Heavy metals induce phosphorylation of the Bcl-2 protein by Jun N-terminal kinase

Ondroušková, Eva
Slováčková, Jana
Pelková, Vendula
Procházková, Jiřina
Souček, Karel
Beneš, Petr
Šmarda, Jan

¹Institute of Experimental Biology, Faculty of Science, Masaryk University, Kotlářská 2, CZ-611 37 Brno, Czech Republic
²Department of Pathology, University Hospital, Jihlavská 20, CZ-625 00 Brno, Czech Republic
³Department of Pediatric Hematology and Oncology, 2nd Medical School, Charles University, V Úvalu 84, CZ-150 06 Prague, Czech Republic
⁴Institute of Biophysics, Academy of Sciences of the Czech Republic, Královopolská 135, CZ-612 65 Brno, Czech Republic

^*Corresponding author e-mail: [email protected]

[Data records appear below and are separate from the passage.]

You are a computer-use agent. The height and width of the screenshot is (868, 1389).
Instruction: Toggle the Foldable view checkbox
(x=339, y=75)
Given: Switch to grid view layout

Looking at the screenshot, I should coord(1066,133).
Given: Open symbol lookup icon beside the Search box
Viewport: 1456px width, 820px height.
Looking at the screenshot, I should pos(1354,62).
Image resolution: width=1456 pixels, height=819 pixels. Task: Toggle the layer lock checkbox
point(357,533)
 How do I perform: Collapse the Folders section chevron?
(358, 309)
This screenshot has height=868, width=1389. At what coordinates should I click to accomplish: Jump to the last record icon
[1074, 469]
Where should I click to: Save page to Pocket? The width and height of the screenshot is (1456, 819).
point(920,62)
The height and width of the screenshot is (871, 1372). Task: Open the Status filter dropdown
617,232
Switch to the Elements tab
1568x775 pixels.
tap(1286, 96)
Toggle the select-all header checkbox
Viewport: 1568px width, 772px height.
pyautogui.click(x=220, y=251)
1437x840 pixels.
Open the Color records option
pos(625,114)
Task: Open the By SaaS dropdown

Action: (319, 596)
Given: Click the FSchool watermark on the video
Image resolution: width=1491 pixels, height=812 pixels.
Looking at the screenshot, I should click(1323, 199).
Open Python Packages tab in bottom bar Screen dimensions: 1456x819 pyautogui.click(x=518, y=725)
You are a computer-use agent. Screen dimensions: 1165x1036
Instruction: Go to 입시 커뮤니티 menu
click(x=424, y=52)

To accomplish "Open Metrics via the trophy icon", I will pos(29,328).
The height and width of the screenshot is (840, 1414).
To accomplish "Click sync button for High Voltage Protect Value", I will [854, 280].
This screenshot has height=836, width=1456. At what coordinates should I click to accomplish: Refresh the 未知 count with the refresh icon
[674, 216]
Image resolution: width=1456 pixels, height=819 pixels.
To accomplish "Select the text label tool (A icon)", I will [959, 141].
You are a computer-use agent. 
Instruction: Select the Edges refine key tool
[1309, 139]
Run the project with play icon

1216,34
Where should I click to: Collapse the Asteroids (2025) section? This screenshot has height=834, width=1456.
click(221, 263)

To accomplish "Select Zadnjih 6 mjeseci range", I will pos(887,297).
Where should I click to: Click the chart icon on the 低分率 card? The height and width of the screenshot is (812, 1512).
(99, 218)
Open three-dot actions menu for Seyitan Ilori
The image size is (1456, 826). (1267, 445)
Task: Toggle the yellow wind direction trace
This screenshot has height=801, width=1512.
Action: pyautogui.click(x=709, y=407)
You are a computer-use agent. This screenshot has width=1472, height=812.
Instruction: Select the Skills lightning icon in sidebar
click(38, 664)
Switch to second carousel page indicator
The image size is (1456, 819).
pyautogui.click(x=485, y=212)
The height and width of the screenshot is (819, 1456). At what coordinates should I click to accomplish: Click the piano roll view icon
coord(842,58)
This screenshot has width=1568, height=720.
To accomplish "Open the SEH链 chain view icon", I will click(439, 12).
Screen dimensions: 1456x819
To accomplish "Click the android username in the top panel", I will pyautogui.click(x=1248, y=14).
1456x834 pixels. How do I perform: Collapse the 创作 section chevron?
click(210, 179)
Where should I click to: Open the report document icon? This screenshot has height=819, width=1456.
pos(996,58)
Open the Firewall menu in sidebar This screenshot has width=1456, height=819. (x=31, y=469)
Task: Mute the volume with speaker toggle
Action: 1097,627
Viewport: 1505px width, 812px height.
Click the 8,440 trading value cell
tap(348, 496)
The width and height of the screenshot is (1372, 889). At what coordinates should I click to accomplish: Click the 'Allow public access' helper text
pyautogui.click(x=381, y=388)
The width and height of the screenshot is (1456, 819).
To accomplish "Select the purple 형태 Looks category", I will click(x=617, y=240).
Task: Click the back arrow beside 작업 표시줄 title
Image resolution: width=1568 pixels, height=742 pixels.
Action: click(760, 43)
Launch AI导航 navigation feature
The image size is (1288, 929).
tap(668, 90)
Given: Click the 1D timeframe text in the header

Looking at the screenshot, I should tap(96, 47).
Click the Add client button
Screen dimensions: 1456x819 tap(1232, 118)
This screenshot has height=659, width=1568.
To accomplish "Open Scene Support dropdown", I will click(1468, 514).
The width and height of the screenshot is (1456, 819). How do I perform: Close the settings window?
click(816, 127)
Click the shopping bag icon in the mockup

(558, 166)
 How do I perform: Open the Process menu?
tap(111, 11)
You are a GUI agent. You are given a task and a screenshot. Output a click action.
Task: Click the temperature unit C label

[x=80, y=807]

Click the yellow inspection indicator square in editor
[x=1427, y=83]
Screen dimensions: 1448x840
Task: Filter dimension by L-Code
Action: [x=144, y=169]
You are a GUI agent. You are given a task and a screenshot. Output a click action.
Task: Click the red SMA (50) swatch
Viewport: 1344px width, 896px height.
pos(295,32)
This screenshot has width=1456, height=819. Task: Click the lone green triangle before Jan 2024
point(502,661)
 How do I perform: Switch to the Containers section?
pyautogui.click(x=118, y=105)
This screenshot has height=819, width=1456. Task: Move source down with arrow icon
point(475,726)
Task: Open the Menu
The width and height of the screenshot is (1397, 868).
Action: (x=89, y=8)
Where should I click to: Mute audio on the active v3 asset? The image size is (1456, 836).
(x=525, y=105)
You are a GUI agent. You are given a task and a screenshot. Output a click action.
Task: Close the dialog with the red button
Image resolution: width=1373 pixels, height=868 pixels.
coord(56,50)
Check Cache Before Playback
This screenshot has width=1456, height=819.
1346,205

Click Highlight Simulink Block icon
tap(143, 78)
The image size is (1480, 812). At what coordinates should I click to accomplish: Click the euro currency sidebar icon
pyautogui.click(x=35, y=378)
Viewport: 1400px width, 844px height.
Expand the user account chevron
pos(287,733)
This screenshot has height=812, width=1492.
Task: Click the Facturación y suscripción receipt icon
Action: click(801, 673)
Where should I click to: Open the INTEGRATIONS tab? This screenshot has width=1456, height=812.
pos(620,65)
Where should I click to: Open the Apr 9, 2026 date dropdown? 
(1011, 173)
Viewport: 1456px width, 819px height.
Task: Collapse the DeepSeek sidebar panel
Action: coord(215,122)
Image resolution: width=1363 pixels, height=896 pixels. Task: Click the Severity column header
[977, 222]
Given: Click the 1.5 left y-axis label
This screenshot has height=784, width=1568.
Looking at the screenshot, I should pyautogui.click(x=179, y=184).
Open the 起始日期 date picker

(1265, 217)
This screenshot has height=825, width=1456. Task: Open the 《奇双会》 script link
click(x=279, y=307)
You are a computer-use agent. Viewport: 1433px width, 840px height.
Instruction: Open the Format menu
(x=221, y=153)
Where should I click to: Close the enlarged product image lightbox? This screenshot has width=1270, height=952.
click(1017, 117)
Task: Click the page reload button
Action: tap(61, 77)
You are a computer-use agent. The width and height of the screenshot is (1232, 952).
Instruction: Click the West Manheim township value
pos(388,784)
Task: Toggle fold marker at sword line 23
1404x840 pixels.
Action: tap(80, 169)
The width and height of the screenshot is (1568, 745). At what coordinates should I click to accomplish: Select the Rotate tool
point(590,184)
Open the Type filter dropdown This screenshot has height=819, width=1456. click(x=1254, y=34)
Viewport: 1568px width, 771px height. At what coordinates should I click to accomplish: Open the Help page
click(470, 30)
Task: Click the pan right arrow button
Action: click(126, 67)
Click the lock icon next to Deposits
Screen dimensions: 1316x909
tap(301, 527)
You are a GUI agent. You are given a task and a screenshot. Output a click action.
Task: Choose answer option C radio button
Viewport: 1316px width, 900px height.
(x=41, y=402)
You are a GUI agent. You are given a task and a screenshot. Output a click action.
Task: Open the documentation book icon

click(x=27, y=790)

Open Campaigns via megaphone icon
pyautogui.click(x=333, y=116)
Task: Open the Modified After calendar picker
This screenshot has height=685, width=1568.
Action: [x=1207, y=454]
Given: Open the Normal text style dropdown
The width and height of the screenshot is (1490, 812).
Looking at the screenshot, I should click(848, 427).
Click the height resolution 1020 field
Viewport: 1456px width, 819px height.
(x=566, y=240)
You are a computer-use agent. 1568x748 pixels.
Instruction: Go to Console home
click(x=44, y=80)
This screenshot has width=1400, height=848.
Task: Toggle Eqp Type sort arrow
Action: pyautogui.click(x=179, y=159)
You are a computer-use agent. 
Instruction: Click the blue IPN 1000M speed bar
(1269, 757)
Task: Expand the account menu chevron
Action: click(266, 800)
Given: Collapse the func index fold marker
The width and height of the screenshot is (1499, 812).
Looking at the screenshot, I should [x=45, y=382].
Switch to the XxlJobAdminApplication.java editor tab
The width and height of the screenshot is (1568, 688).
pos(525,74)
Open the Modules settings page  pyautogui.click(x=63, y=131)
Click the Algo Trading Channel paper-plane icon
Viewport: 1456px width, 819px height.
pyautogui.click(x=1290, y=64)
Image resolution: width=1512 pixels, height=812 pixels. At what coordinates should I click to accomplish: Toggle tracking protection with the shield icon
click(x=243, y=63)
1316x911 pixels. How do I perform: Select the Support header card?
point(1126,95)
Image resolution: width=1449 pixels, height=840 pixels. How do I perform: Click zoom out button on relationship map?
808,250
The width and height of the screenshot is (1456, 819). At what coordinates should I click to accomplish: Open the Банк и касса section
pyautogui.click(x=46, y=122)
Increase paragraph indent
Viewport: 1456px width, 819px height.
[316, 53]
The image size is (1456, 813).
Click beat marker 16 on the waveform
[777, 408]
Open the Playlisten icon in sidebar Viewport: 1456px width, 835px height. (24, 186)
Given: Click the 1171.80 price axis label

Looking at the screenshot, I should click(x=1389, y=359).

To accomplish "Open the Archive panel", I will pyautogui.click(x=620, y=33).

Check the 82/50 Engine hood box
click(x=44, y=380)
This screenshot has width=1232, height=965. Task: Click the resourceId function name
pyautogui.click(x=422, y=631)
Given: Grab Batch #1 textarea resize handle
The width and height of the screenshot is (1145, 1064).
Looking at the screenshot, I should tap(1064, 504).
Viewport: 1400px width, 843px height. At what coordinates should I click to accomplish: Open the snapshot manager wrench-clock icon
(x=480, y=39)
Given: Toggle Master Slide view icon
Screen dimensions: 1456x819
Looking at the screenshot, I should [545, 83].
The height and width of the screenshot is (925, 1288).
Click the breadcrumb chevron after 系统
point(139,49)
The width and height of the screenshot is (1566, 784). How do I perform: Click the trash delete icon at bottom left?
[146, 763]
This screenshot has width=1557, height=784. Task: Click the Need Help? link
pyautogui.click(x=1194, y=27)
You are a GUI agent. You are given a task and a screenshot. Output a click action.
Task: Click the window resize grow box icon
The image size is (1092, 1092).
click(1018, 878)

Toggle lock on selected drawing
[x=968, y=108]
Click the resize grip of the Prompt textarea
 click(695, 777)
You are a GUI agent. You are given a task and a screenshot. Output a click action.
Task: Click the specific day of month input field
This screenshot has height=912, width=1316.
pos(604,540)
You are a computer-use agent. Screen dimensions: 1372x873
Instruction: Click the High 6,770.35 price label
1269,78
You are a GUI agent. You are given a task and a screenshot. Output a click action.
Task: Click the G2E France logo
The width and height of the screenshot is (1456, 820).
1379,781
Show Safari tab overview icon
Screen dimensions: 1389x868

Received June 27, 2008; accepted September 29, 2008

Biological Chemistry 390(1):p 49-58, January 2009.

The Bcl-2 protein is one of the key components of biochemical pathways controlling programmed cell death. The function of this protein can be regulated by post-translational modifications. Phosphorylation of Bcl-2 has been considered to be significantly associated with cell cycle arrest in the G2/M phase of the cell cycle, and with cell death caused by defects of microtubule dynamics. This study shows that phosphorylation of Bcl-2 can be induced by heavy metals due to activation of the Jun N-terminal kinase pathway that is not linked to the G2/M cell cycle arrest. Furthermore, we demonstrate that hyperphosphorylated Bcl-2 protein is a more potent inhibitor of zinc-induced cell death than its hypophosphorylated mutant form. These data suggest that regulation of Bcl-2 protein function by phosphorylation is an important part of cell responses to stress.